Try it:
Look for the line with "Task: Click Chiudi" in the data below, then reproduce word for word that line and every line after it. Leave out all pictures and add nothing.
<<<<
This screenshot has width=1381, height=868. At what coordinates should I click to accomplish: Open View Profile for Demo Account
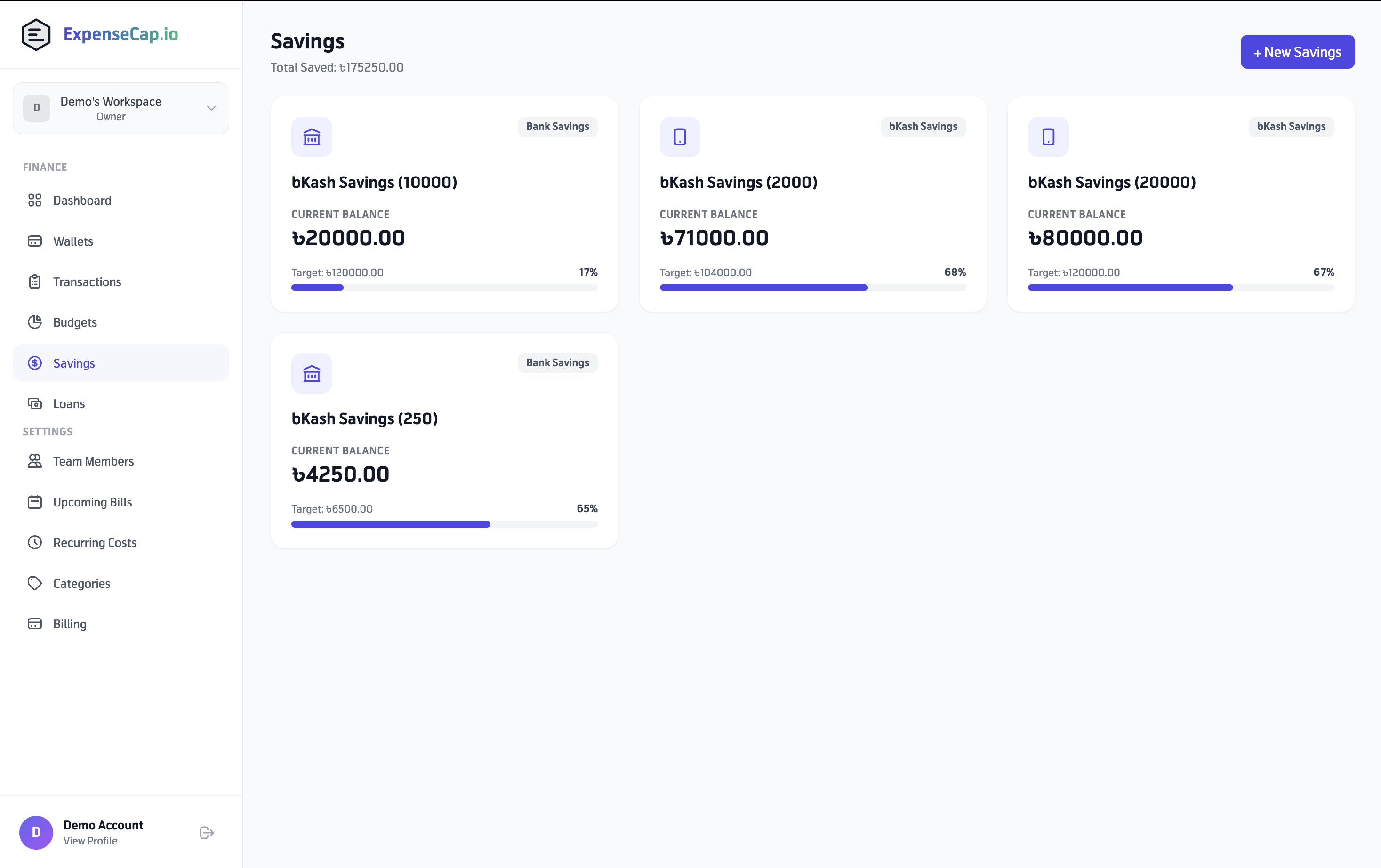pos(89,840)
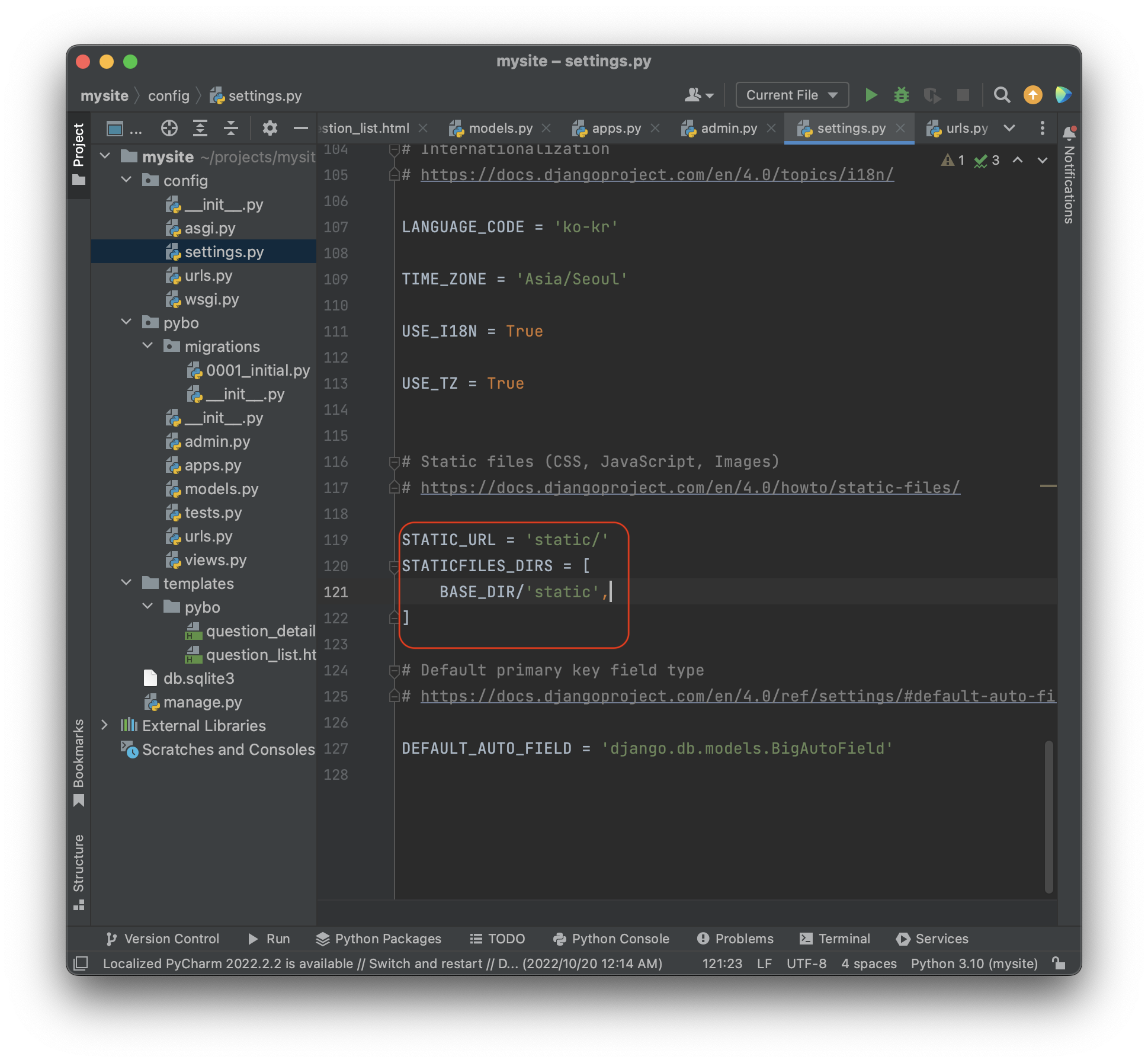Viewport: 1148px width, 1063px height.
Task: Open the static-files documentation link
Action: [690, 488]
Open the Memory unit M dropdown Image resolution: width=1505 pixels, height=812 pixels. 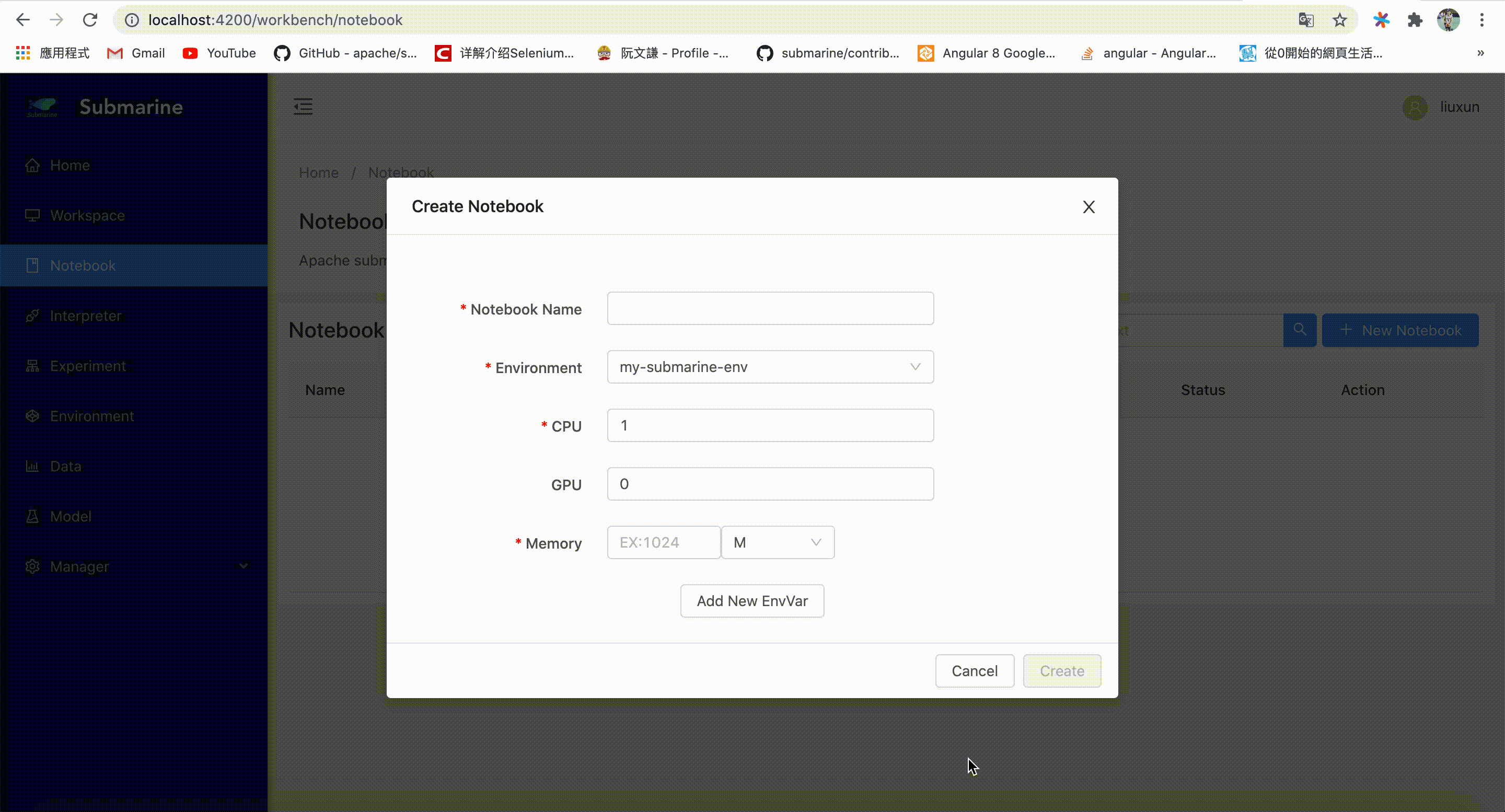point(777,542)
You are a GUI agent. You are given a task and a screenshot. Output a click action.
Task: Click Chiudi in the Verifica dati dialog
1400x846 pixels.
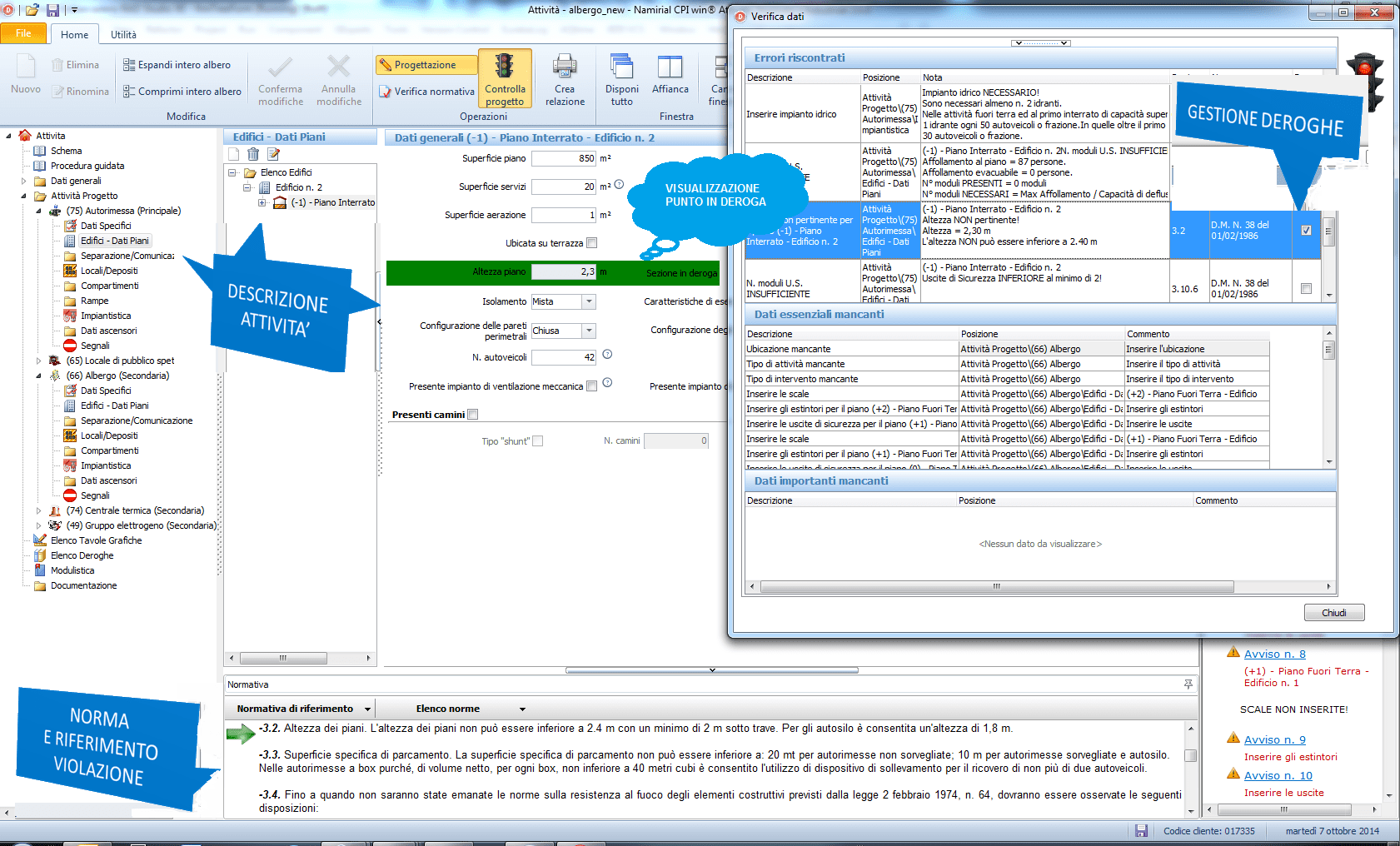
>>>>
Exercise output:
Task: Click Chiudi in the Verifica dati dialog
1400x846 pixels.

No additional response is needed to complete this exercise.